— start —

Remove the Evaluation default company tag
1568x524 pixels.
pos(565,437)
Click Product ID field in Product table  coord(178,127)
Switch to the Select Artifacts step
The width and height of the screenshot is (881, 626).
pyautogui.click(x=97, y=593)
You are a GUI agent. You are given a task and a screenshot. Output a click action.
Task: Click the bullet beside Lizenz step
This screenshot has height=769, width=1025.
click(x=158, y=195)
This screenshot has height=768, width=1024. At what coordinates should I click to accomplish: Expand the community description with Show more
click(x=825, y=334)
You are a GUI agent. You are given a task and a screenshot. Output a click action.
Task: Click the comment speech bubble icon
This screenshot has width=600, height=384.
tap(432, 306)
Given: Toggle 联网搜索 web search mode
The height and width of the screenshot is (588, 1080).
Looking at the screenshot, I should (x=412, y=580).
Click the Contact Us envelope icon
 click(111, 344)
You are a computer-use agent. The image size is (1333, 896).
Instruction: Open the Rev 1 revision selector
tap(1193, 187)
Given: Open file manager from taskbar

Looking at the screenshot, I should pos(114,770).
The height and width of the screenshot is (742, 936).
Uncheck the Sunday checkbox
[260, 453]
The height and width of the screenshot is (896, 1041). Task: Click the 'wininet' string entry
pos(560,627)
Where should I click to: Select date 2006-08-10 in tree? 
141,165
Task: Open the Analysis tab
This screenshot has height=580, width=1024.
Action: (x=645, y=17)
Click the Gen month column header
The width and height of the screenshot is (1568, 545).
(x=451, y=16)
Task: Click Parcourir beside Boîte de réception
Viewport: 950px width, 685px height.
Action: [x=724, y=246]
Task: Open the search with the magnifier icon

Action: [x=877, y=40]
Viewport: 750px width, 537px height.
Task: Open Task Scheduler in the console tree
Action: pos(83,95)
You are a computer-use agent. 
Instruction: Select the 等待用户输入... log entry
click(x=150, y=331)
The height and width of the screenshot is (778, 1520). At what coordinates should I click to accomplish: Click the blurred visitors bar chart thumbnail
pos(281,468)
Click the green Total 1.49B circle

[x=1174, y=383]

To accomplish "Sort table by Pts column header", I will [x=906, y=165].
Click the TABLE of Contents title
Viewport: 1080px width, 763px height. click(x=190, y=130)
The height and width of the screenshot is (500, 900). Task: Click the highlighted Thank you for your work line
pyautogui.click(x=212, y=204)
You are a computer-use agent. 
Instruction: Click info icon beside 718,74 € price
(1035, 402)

— end —

_Exercise objective:_ Please reproduce all of the lines above word for word.

_Expected answer:_
Remove the Evaluation default company tag
1568x524 pixels.
pos(565,437)
Click Product ID field in Product table  coord(178,127)
Switch to the Select Artifacts step
The width and height of the screenshot is (881, 626).
pyautogui.click(x=97, y=593)
You are a GUI agent. You are given a task and a screenshot. Output a click action.
Task: Click the bullet beside Lizenz step
This screenshot has height=769, width=1025.
click(x=158, y=195)
This screenshot has height=768, width=1024. At what coordinates should I click to accomplish: Expand the community description with Show more
click(x=825, y=334)
You are a GUI agent. You are given a task and a screenshot. Output a click action.
Task: Click the comment speech bubble icon
This screenshot has width=600, height=384.
tap(432, 306)
Given: Toggle 联网搜索 web search mode
The height and width of the screenshot is (588, 1080).
Looking at the screenshot, I should (x=412, y=580).
Click the Contact Us envelope icon
 click(111, 344)
You are a computer-use agent. The image size is (1333, 896).
Instruction: Open the Rev 1 revision selector
tap(1193, 187)
Given: Open file manager from taskbar

Looking at the screenshot, I should pos(114,770).
The height and width of the screenshot is (742, 936).
Uncheck the Sunday checkbox
[260, 453]
The height and width of the screenshot is (896, 1041). Task: Click the 'wininet' string entry
pos(560,627)
Where should I click to: Select date 2006-08-10 in tree? 
141,165
Task: Open the Analysis tab
This screenshot has height=580, width=1024.
Action: (x=645, y=17)
Click the Gen month column header
The width and height of the screenshot is (1568, 545).
(x=451, y=16)
Task: Click Parcourir beside Boîte de réception
Viewport: 950px width, 685px height.
Action: [x=724, y=246]
Task: Open the search with the magnifier icon

Action: [x=877, y=40]
Viewport: 750px width, 537px height.
Task: Open Task Scheduler in the console tree
Action: pos(83,95)
You are a computer-use agent. 
Instruction: Select the 等待用户输入... log entry
click(x=150, y=331)
The height and width of the screenshot is (778, 1520). At what coordinates should I click to accomplish: Click the blurred visitors bar chart thumbnail
pos(281,468)
Click the green Total 1.49B circle

[x=1174, y=383]

To accomplish "Sort table by Pts column header", I will [x=906, y=165].
Click the TABLE of Contents title
Viewport: 1080px width, 763px height. click(x=190, y=130)
The height and width of the screenshot is (500, 900). Task: Click the highlighted Thank you for your work line
pyautogui.click(x=212, y=204)
You are a computer-use agent. 
Instruction: Click info icon beside 718,74 € price
(1035, 402)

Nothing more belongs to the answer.